Copy the entries below word for word, from the line with "Describe the element at coordinates (949, 516)" up to and including the line with "In order to". Leave the pictures out of your copy.
-- START Record list --
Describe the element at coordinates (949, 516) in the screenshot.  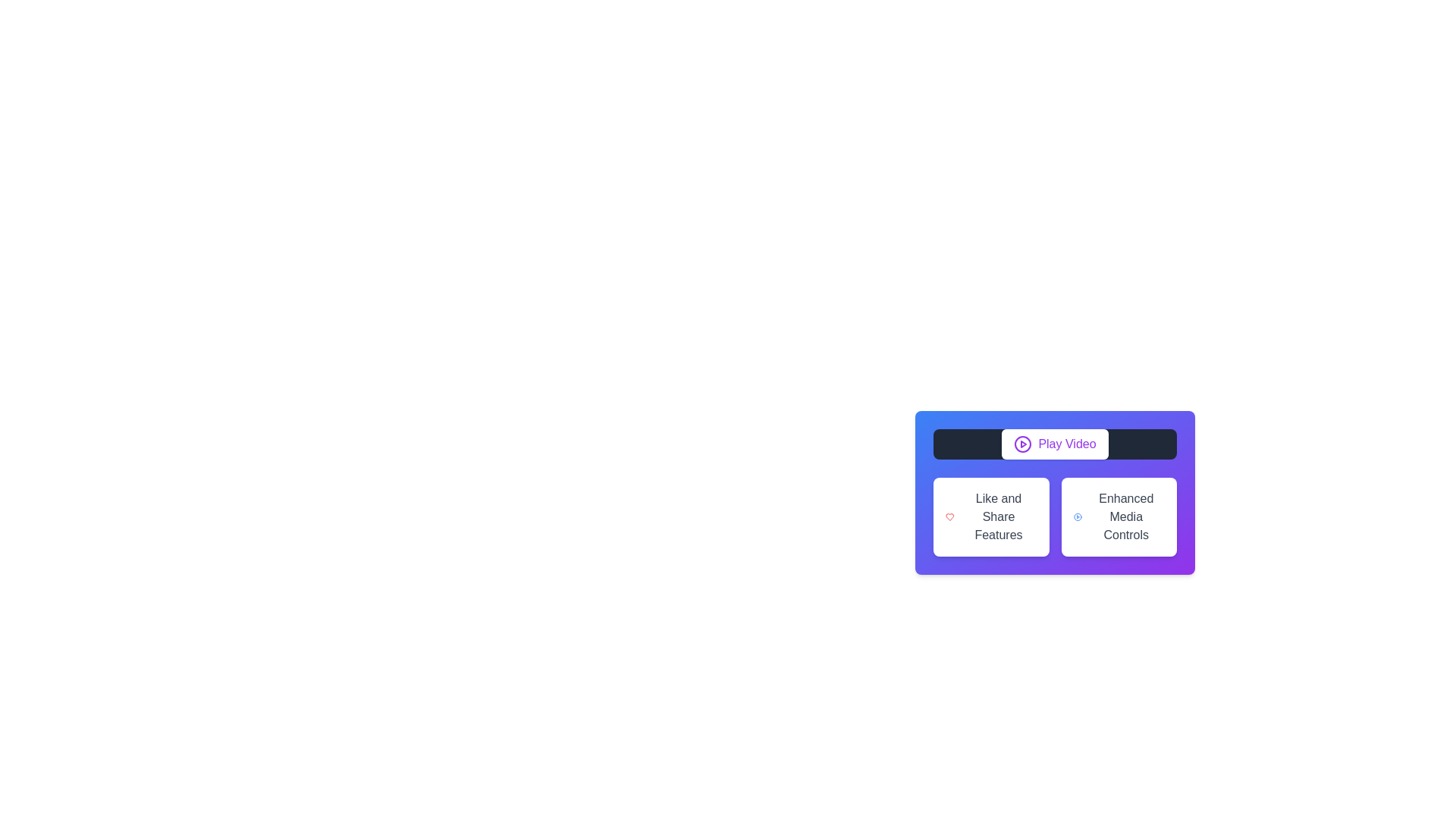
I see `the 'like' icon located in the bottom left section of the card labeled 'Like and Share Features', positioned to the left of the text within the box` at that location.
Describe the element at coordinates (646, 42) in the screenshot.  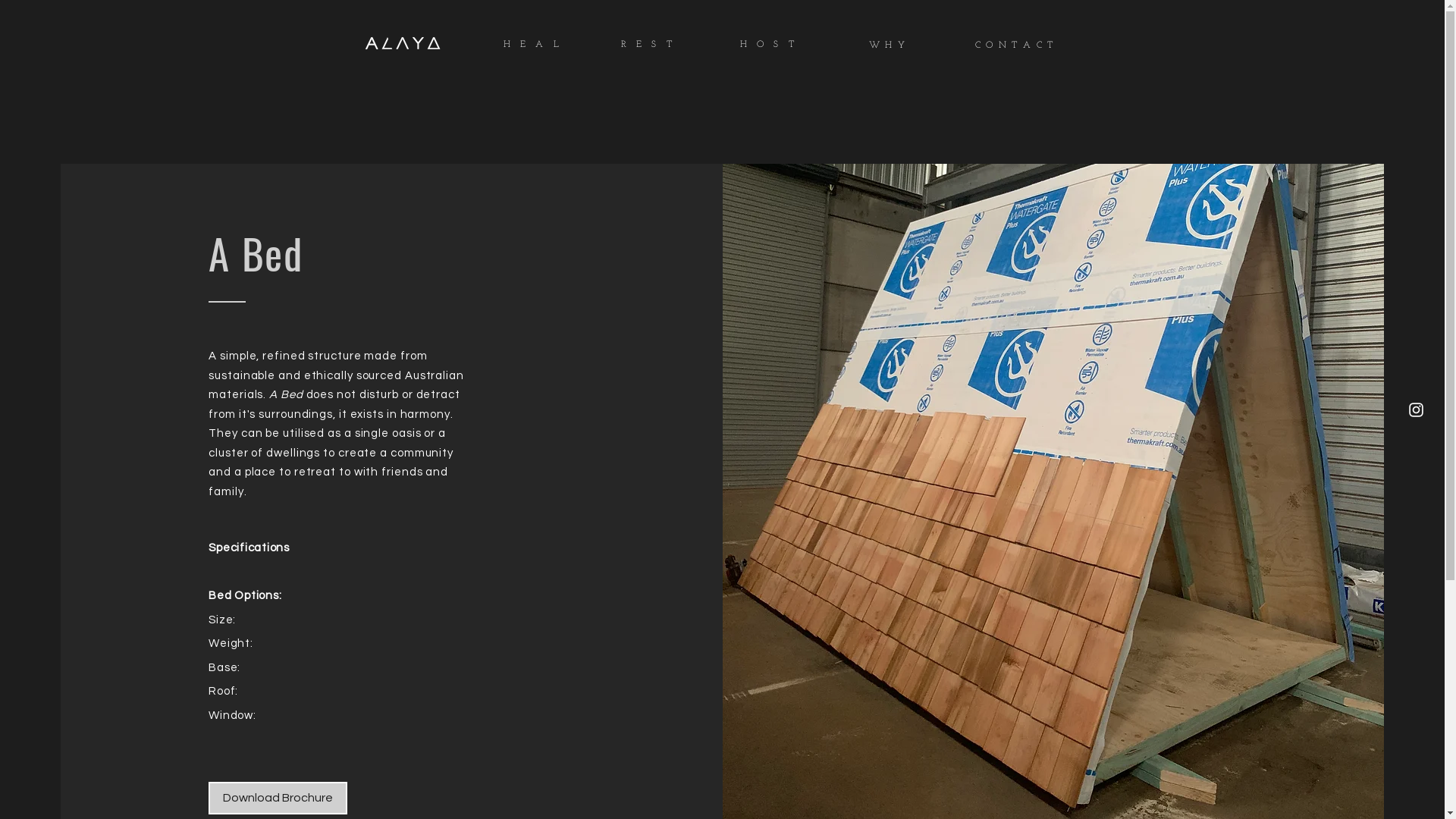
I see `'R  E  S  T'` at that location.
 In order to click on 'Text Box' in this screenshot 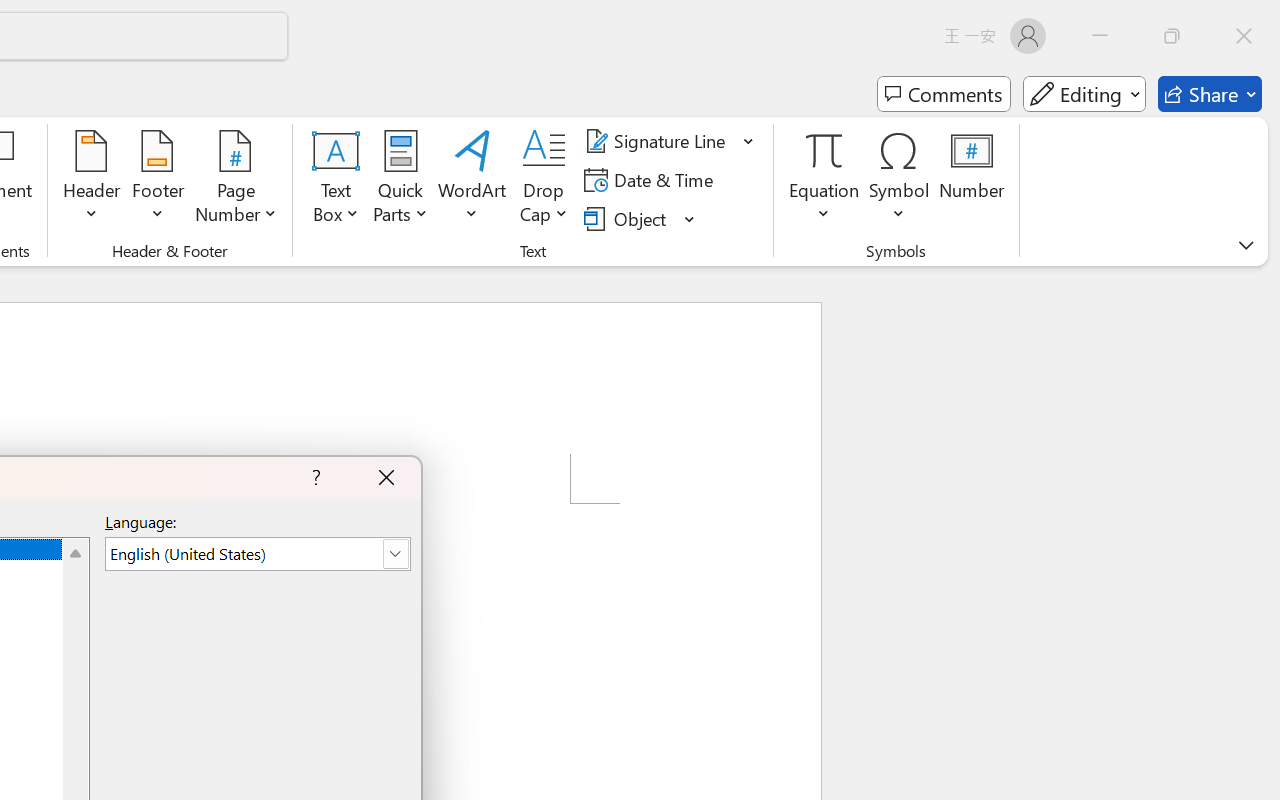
-- END Record list --
-- START Record list --
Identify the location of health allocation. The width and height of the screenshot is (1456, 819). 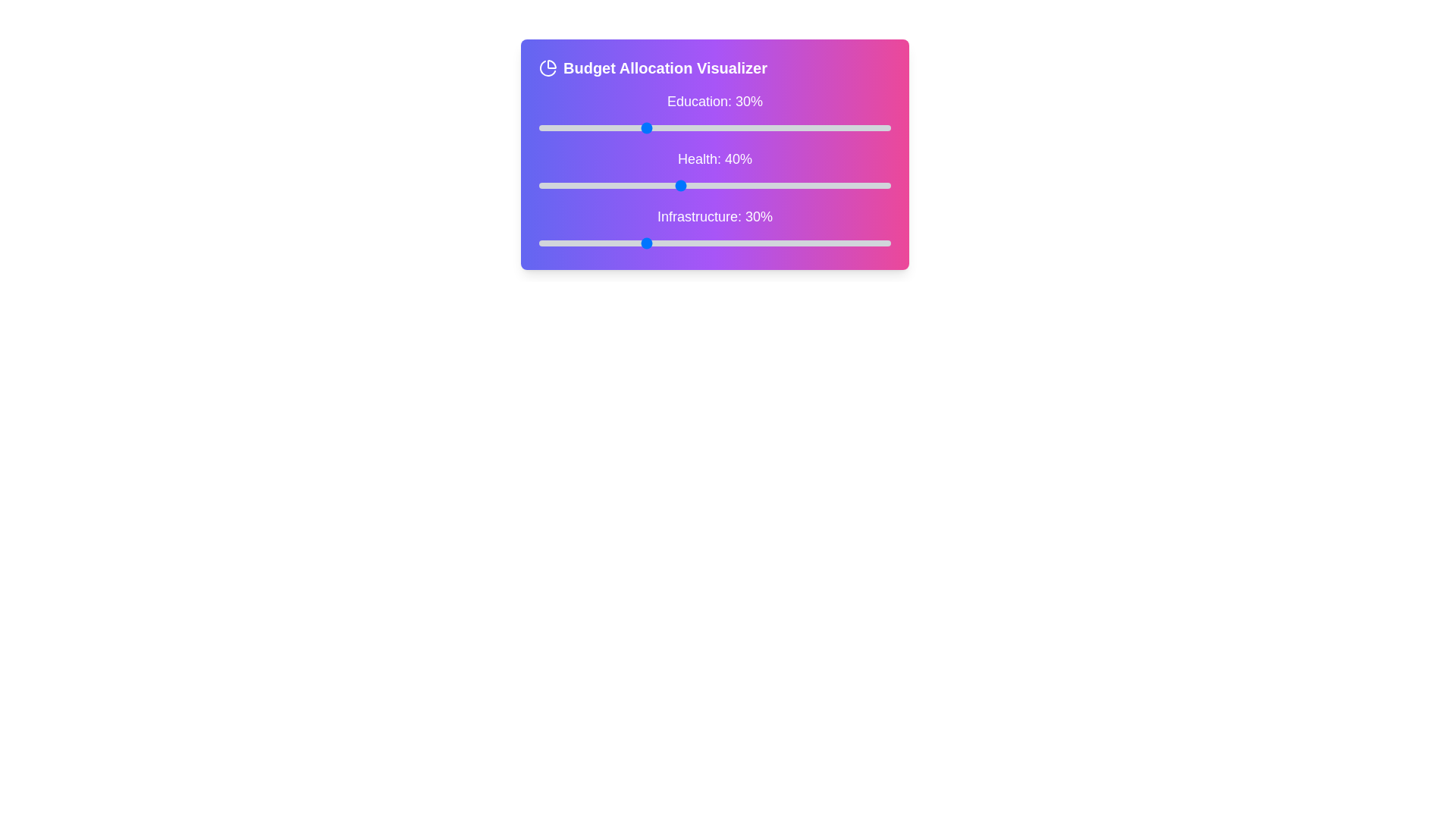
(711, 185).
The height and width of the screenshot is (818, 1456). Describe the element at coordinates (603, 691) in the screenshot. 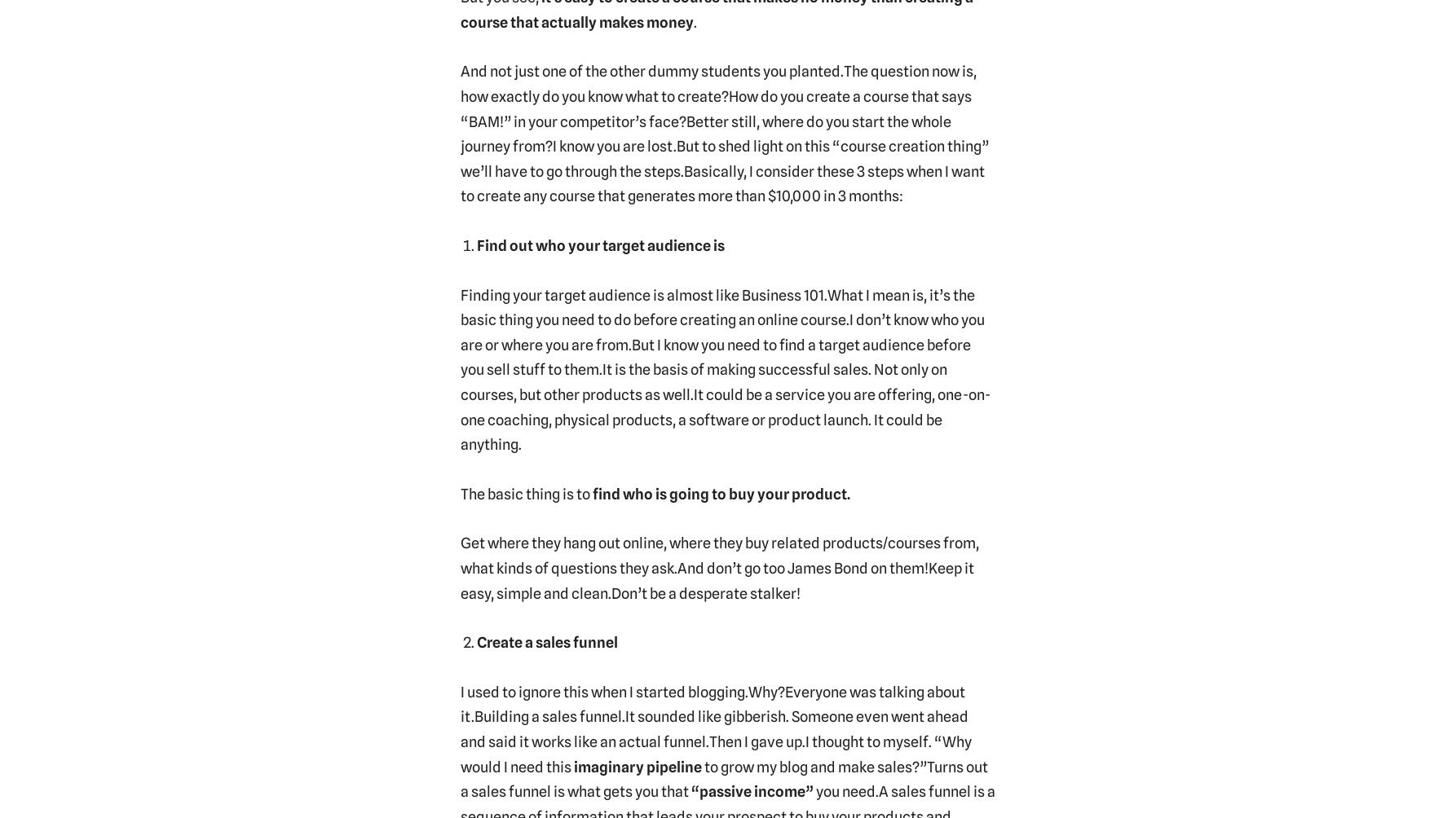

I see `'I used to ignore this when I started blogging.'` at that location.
-- END Record list --
● Result for this task
Describe the element at coordinates (949, 516) in the screenshot.  
I see `the 'like' icon located in the bottom left section of the card labeled 'Like and Share Features', positioned to the left of the text within the box` at that location.
Describe the element at coordinates (646, 42) in the screenshot.  
I see `'R  E  S  T'` at that location.
 In order to click on 'Text Box' in this screenshot 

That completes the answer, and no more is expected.